## How to complete this task
Below are the records. Restate word for word every line from the one that contains "Where should I click to: Toggle" through the final line, both included.

━━━━━━━━━━━━━━━━━━━━

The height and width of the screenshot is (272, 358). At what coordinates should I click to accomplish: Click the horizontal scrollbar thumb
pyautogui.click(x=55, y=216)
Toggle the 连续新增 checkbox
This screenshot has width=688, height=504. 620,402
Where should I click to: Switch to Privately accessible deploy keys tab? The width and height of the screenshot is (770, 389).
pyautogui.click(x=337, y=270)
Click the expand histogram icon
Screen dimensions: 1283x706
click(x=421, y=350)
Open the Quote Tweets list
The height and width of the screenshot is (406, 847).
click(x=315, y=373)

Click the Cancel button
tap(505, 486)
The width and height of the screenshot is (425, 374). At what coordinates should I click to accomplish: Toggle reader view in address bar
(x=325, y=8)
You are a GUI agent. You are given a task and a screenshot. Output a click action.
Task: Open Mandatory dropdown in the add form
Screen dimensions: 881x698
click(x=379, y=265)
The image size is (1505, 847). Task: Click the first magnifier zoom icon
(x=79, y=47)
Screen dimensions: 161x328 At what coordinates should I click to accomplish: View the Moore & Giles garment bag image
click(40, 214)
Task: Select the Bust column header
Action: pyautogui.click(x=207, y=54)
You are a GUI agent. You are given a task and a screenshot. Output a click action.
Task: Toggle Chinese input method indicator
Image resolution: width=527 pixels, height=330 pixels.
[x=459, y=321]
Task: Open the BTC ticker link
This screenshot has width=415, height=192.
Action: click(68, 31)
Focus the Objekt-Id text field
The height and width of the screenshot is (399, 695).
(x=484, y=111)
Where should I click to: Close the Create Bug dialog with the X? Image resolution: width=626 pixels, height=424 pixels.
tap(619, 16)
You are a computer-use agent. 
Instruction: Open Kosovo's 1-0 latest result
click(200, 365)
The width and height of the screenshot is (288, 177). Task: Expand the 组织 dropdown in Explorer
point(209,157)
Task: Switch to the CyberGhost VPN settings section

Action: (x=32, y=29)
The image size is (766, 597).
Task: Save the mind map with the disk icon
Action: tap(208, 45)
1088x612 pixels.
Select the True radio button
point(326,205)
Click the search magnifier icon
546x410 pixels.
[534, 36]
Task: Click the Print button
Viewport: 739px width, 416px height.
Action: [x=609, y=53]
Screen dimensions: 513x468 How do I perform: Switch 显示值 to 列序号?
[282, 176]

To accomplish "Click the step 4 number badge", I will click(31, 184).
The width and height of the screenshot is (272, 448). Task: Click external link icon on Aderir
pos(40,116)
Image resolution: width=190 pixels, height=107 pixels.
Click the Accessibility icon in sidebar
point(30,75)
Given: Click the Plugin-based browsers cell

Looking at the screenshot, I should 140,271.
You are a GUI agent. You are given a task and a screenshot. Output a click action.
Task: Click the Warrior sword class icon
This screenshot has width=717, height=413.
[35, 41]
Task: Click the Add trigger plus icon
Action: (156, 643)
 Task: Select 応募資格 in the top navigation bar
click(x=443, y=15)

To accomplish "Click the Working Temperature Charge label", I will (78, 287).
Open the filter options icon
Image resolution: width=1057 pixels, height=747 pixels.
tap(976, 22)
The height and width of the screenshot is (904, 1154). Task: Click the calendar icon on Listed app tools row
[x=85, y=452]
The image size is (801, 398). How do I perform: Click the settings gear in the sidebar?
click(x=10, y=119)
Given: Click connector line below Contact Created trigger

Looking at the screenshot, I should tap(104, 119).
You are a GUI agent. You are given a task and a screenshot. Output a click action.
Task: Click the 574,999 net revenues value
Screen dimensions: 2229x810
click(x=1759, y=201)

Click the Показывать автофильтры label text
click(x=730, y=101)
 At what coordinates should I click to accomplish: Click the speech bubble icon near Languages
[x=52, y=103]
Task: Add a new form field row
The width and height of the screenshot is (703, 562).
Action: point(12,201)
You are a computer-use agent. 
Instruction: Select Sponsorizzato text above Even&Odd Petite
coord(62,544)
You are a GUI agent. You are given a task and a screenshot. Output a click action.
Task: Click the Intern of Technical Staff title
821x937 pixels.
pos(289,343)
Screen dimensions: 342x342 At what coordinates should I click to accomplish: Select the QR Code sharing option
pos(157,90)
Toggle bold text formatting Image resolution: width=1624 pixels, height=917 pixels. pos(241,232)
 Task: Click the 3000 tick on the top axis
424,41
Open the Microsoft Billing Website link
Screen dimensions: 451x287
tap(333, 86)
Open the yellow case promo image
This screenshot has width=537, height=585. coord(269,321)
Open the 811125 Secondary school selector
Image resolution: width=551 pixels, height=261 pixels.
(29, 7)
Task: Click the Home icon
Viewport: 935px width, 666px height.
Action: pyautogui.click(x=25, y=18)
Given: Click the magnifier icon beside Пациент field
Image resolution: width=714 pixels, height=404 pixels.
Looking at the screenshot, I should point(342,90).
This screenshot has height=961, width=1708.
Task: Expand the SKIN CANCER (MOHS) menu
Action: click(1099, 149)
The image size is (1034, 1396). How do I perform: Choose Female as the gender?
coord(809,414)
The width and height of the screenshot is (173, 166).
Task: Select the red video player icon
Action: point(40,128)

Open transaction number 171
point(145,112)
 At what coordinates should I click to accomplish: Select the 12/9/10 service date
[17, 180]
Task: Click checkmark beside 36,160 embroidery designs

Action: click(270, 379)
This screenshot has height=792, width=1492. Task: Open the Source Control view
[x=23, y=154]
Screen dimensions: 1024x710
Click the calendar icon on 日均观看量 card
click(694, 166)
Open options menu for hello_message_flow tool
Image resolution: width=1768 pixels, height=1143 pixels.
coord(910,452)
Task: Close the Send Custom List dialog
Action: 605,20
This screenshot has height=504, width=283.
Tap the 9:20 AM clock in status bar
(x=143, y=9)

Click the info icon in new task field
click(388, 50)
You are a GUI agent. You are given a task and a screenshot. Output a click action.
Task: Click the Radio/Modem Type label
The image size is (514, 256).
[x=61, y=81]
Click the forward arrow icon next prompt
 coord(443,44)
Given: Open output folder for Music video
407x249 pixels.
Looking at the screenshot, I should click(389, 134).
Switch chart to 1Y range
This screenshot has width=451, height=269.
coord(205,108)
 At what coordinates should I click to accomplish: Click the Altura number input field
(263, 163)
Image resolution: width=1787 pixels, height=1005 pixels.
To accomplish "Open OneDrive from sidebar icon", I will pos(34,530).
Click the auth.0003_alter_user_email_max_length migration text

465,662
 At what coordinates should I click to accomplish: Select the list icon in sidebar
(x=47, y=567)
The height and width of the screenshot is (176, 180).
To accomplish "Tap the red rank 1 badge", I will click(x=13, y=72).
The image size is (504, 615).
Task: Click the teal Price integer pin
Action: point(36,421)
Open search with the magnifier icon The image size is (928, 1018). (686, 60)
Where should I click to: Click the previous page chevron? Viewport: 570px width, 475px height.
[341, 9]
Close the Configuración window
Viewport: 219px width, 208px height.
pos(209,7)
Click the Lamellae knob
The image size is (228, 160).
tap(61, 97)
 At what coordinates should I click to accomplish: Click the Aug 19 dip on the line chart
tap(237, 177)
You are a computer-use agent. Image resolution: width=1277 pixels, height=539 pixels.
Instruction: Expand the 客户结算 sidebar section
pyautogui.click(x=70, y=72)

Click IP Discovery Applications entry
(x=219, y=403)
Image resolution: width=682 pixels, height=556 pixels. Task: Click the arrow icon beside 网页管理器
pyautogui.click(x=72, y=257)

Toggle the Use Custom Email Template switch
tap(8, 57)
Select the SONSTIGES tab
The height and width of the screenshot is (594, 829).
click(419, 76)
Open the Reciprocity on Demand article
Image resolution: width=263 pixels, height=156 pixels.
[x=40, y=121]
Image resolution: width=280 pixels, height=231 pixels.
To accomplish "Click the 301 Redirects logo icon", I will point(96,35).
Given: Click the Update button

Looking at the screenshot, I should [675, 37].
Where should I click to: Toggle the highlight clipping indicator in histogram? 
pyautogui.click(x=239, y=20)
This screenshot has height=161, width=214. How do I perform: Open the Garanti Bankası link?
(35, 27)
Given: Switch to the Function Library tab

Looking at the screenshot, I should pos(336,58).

━━━━━━━━━━━━━━━━━━━━

## Task output
Where should I click to: Toggle the highlight clipping indicator in histogram? 
pyautogui.click(x=239, y=20)
This screenshot has height=161, width=214. How do I perform: Open the Garanti Bankası link?
(35, 27)
Given: Switch to the Function Library tab

Looking at the screenshot, I should pos(336,58).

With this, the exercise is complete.